# [Data]
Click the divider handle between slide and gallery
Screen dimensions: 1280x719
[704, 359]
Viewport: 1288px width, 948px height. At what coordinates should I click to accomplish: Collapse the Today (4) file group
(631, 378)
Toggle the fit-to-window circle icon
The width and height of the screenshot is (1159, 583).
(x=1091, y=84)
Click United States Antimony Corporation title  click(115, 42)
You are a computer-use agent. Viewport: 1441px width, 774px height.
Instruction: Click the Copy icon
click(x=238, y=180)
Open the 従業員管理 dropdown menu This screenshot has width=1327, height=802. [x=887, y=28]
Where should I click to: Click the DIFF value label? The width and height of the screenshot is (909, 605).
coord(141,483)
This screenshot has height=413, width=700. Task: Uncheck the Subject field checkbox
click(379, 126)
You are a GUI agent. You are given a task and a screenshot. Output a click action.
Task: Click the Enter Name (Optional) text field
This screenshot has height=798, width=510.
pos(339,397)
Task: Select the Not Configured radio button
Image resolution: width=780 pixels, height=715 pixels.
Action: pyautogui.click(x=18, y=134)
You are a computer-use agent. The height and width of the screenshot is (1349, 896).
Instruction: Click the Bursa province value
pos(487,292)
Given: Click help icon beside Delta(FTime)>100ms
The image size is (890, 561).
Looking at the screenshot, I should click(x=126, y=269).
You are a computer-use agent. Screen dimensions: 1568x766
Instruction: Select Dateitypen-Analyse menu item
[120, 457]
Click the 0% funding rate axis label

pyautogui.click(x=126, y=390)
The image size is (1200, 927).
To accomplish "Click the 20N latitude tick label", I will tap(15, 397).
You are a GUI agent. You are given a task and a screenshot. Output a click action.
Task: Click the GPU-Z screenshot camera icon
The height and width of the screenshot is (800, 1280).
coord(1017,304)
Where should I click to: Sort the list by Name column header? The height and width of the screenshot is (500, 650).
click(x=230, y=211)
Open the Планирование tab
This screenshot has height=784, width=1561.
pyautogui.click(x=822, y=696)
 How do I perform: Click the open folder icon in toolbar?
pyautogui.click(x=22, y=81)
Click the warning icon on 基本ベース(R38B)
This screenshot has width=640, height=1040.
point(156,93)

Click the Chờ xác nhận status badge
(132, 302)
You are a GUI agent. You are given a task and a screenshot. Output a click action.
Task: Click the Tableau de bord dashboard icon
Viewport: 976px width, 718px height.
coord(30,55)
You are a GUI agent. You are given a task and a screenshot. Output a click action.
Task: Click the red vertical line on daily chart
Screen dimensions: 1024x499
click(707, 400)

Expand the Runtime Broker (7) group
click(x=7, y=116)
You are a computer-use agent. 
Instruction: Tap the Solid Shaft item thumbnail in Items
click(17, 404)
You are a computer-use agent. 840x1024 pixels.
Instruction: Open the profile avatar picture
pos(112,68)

# [Goal of the exercise]
Please print the data above exactly as it appears.

# [Result]
Click the divider handle between slide and gallery
Screen dimensions: 1280x719
[704, 359]
Viewport: 1288px width, 948px height. At what coordinates should I click to accomplish: Collapse the Today (4) file group
(631, 378)
Toggle the fit-to-window circle icon
The width and height of the screenshot is (1159, 583).
(x=1091, y=84)
Click United States Antimony Corporation title  click(115, 42)
You are a computer-use agent. Viewport: 1441px width, 774px height.
Instruction: Click the Copy icon
click(x=238, y=180)
Open the 従業員管理 dropdown menu This screenshot has width=1327, height=802. [x=887, y=28]
Where should I click to: Click the DIFF value label? The width and height of the screenshot is (909, 605).
coord(141,483)
This screenshot has height=413, width=700. Task: Uncheck the Subject field checkbox
click(379, 126)
You are a GUI agent. You are given a task and a screenshot. Output a click action.
Task: Click the Enter Name (Optional) text field
This screenshot has height=798, width=510.
pos(339,397)
Task: Select the Not Configured radio button
Image resolution: width=780 pixels, height=715 pixels.
Action: pyautogui.click(x=18, y=134)
You are a computer-use agent. The height and width of the screenshot is (1349, 896).
Instruction: Click the Bursa province value
pos(487,292)
Given: Click help icon beside Delta(FTime)>100ms
The image size is (890, 561).
Looking at the screenshot, I should click(x=126, y=269).
You are a computer-use agent. Screen dimensions: 1568x766
Instruction: Select Dateitypen-Analyse menu item
[120, 457]
Click the 0% funding rate axis label

pyautogui.click(x=126, y=390)
The image size is (1200, 927).
To accomplish "Click the 20N latitude tick label", I will tap(15, 397).
You are a GUI agent. You are given a task and a screenshot. Output a click action.
Task: Click the GPU-Z screenshot camera icon
The height and width of the screenshot is (800, 1280).
coord(1017,304)
Where should I click to: Sort the list by Name column header? The height and width of the screenshot is (500, 650).
click(x=230, y=211)
Open the Планирование tab
This screenshot has height=784, width=1561.
pyautogui.click(x=822, y=696)
 How do I perform: Click the open folder icon in toolbar?
pyautogui.click(x=22, y=81)
Click the warning icon on 基本ベース(R38B)
This screenshot has width=640, height=1040.
point(156,93)

Click the Chờ xác nhận status badge
(132, 302)
You are a GUI agent. You are given a task and a screenshot. Output a click action.
Task: Click the Tableau de bord dashboard icon
Viewport: 976px width, 718px height.
coord(30,55)
You are a GUI agent. You are given a task and a screenshot. Output a click action.
Task: Click the red vertical line on daily chart
Screen dimensions: 1024x499
click(707, 400)

Expand the Runtime Broker (7) group
click(x=7, y=116)
You are a computer-use agent. 
Instruction: Tap the Solid Shaft item thumbnail in Items
click(17, 404)
You are a computer-use agent. 840x1024 pixels.
Instruction: Open the profile avatar picture
pos(112,68)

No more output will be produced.